On 02/21/2013 05:44 PM, Schizoid Man wrote:
<snip>
No, I was aware to be honest. I thought ** was just short hand for
math.pow(). Since ** is the integer operation
It's an integer operation because you started with two ints. Unlike
math.pow, which converts to floats, whatever you feed it.
I compared the difference and got a large blob of numbers. To make a
proper comparison I'll need to compare the base and exponent for which
the numbers are different rather than the numbers themselves. I'm
following Dave's suggestion of determining the symmetric difference of
the sets.
But once you have a few that are just plain way off, it doesn't really
matter whether some others differ in the 17th place. All the other
discussion is interesting, but don't forget the main point, that trying
to represent large integers (over 17 or so digits) as floats is going to
lose precision. That can happen a number of ways, and math.pow is just
one of them.
Floats use a finite precision to store their value, and the radix is
binary, not decimal. So figuring where they start to lose precision is
tricky. If you're doing a calculation where all intermediate values are
integers, you're usually better off sticking with int/long.
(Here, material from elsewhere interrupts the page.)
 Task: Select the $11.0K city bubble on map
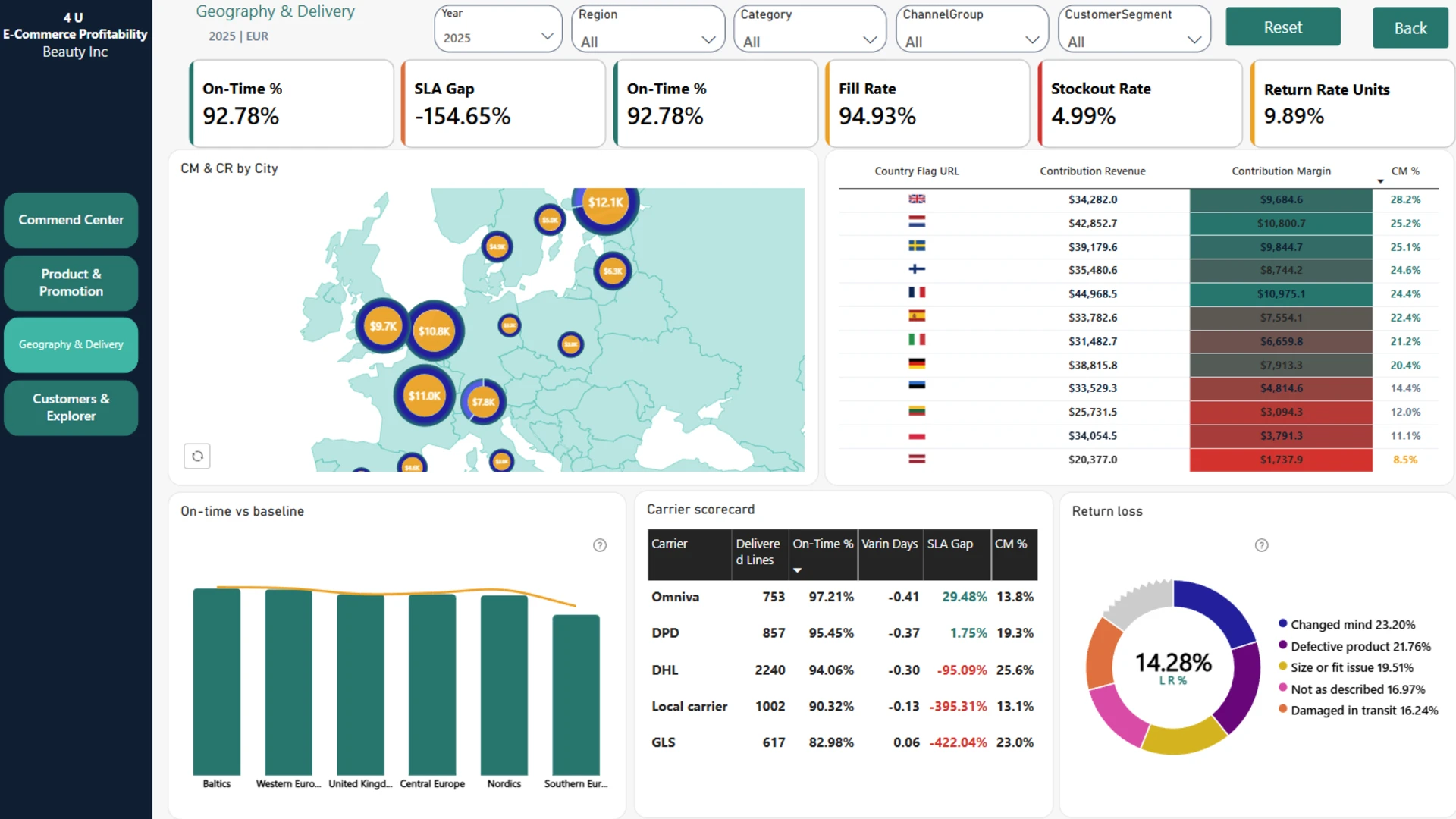tap(424, 395)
There are many other kinds of constraints that come up in programming,
and Python usually has an answer for each. But in a machine of finite
size, and when we care at least a little about performance, we
frequently have to pick our algorithm, our set of functions, and our
data format carefully.
Someone else has mentioned the decimal package and the fractions. Each
of those has a lot to offer in specific situations. But none is a panacea.